En las guerras civiles, aunque haya “vencedores”, todos pierden: pierden, por supuesto, las víctimas y también sus familias; pierden los hijos y nietos de la contienda que tienen que soportar una prolongada hipoteca de desavenencias y enfrentamientos dolorosos.
Todas son, en definitiva, heridas mal cicatrizadas. ¿No es hora ya de levantar, de una vez, la bandera de la reconciliación?
En España no participamos directamente en la II Guerra Mundial; ya tuvimos bastante con nuestra propia y sangrienta guerra civil (un millón de muertos). Se hizo una transición, en la década de los setenta, cuando murió el General Franco, con el propósito de dar un paso reconciliador y sanador hacia adelante. Pero ahí sigue, según parece, el cáncer abierto de la división cainita. Algunos -lo digo sin ánimo de polémica- cultivan con ahínco una “memoria rencorosa” e inquisidora. Me duele que vuelva un incruento “ajuste de cuentas” (aunque solo sea para cambiar el nombre de una calle).
Al Papa Francisco le han otorgado el Premio Europeo “Carlomagno” por su conciencia europeísta. Por recordarnos a todos lo que Europa, en esta hora de la historia, está llamada a ser, a desarrollar y a cuidar. Voz profética la del Papa, en el guirigay de una Europa más pendiente de los intereses del dinero, de la influencia y del poder, que del humanismo cristiano, espíritu con el que la Unión Europea nació.
Después de la II Guerra Mundial, en la que naciones, pueblos y familias se enfrentaron, este Papa ha hecho un llamamiento a la reconciliación y también a ser generosos con aquellos desgraciados que, cada día, huyen de las masacres actuales: refugiados de guerras y hambrunas. Sirios, iraquíes, coptos de Egipto, etc.
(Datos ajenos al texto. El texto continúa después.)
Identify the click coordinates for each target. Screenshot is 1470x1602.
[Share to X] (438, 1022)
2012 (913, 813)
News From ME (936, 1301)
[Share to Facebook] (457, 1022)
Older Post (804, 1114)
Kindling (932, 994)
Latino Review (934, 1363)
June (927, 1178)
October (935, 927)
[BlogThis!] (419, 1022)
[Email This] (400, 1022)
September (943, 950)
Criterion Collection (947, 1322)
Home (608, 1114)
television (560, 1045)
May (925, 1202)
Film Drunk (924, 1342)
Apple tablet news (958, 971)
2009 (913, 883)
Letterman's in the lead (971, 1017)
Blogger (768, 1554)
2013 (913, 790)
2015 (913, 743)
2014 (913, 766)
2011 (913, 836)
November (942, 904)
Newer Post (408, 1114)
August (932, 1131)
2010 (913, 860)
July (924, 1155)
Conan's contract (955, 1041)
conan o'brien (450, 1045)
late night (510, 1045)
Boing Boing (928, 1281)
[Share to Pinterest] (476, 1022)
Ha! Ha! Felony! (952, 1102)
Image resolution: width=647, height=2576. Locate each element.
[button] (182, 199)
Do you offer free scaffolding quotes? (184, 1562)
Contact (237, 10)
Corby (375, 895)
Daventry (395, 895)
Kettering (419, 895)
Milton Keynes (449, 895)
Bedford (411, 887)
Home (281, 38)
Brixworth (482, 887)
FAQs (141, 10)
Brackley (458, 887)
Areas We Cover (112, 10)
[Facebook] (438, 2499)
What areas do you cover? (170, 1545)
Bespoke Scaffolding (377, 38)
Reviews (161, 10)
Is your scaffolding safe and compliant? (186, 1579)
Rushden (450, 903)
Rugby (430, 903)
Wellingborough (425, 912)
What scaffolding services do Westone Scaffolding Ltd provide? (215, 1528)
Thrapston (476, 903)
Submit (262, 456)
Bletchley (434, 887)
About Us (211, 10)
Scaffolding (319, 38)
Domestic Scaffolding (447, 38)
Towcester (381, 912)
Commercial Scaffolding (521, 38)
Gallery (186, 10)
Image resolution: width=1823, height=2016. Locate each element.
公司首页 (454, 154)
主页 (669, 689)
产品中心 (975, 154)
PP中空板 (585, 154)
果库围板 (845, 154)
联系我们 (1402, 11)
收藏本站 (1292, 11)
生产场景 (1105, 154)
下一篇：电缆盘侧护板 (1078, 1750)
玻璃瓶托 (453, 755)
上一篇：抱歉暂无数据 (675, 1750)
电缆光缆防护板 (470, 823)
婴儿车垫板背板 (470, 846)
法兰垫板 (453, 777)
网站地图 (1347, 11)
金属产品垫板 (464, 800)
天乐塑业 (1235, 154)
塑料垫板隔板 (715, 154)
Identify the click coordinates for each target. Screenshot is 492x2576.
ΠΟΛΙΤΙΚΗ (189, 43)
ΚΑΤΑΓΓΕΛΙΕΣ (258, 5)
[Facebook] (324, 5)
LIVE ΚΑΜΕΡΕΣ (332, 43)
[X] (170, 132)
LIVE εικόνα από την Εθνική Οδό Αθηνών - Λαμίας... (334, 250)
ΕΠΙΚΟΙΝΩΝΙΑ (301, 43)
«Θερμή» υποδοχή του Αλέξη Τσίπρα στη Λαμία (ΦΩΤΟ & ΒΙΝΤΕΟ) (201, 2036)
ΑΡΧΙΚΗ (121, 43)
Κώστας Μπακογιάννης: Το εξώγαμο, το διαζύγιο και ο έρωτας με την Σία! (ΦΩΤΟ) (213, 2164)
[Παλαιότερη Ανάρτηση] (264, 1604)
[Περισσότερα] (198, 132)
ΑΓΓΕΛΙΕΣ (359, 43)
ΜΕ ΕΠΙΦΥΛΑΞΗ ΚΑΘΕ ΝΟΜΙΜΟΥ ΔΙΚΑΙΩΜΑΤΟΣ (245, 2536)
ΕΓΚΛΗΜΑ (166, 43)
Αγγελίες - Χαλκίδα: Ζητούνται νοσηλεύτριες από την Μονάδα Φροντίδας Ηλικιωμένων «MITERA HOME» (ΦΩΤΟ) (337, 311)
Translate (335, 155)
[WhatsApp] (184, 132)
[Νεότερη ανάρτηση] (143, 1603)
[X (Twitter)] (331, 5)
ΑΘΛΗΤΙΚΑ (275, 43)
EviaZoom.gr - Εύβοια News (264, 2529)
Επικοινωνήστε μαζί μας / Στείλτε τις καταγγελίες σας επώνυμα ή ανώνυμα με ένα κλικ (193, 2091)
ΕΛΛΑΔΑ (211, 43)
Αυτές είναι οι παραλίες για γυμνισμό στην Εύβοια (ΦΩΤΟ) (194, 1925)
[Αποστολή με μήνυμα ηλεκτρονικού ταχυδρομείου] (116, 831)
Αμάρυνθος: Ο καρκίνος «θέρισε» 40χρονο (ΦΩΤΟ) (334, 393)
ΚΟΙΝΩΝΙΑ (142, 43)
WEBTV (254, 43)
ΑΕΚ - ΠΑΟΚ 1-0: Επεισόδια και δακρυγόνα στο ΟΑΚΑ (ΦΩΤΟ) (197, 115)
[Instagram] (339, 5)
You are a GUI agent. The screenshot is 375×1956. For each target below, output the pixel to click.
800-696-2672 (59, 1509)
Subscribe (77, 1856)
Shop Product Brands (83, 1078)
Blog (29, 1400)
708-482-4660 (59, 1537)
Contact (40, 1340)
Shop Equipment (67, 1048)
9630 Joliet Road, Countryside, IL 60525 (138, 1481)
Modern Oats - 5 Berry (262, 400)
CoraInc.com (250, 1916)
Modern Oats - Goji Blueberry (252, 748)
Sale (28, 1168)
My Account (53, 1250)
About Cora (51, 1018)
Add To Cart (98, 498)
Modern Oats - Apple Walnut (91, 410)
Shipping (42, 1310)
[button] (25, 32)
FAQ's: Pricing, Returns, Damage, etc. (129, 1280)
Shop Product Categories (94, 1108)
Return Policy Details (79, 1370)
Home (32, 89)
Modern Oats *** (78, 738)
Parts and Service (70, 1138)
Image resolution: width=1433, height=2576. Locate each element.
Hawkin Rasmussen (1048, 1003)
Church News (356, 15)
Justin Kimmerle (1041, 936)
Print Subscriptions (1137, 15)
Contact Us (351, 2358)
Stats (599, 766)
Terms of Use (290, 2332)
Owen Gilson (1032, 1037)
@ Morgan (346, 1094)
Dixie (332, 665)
Reconciliación y generosidad -ha sido el “leit motiv” de las palabras del Papa Francisco, el 6 de mayo pasado, con motivo de la entrega del premio “Carlomagno”. El Papa, citando al escritor y premio Nóbel judío Elie Wiesel, autor de la famosa trilogía “Nigth“ (“La noche”) y superviviente de Auschwitz, nos invita a realizar una terapia: lo que Wiesel llama la “transfusión de la memoria”...
¿Cómo entender esta transfusión? La memoria -dice el Papa- nos tiene que llevar a preguntarnos por “la voz de nuestros antepasados”. Pues bien, ¿qué nos dirían ellos, las víctimas de los bandos enfrentados?
Supongo que nos hablarían, ante todo, de no volver a repetir las mismas locuras. Dice el Papa en el discurso a los representantes europeos (pero nos viene como anillo al dedo también a los españoles): “La transfusión de memoria nos libera de esa tendencia actual a obtener rápidamente resultados inmediatos sobre arenas movedizas...”.
¿No estaremos también aquí en España llamados a hacer un ejercicio generoso de reconciliación? Si con la excusa de la “memoria histórica” nos empeñamos, cada día, en desenterrar hachas de guerra o recuperar los “viejos cuchillos, que están tiritando bajo el polvo” (como decía bellamente una víctima, el poeta García Lorca), poco vamos a poder avanzar hacia el mañana. Añadiremos un problema más a los muchos que España tiene en esta hora de desconfianzas políticas, incertidumbres económicas y pérdida de valores humanos. Caminaríamos por “arenas movedizas”. Nos volveríamos a hundir en el piélago oscuro de la miseria.
Necesitamos con urgencia transfusiones de sangre nueva. Un cambio de actitud que regenere, en nuestra España, la vieja y podrida sangre del rencor.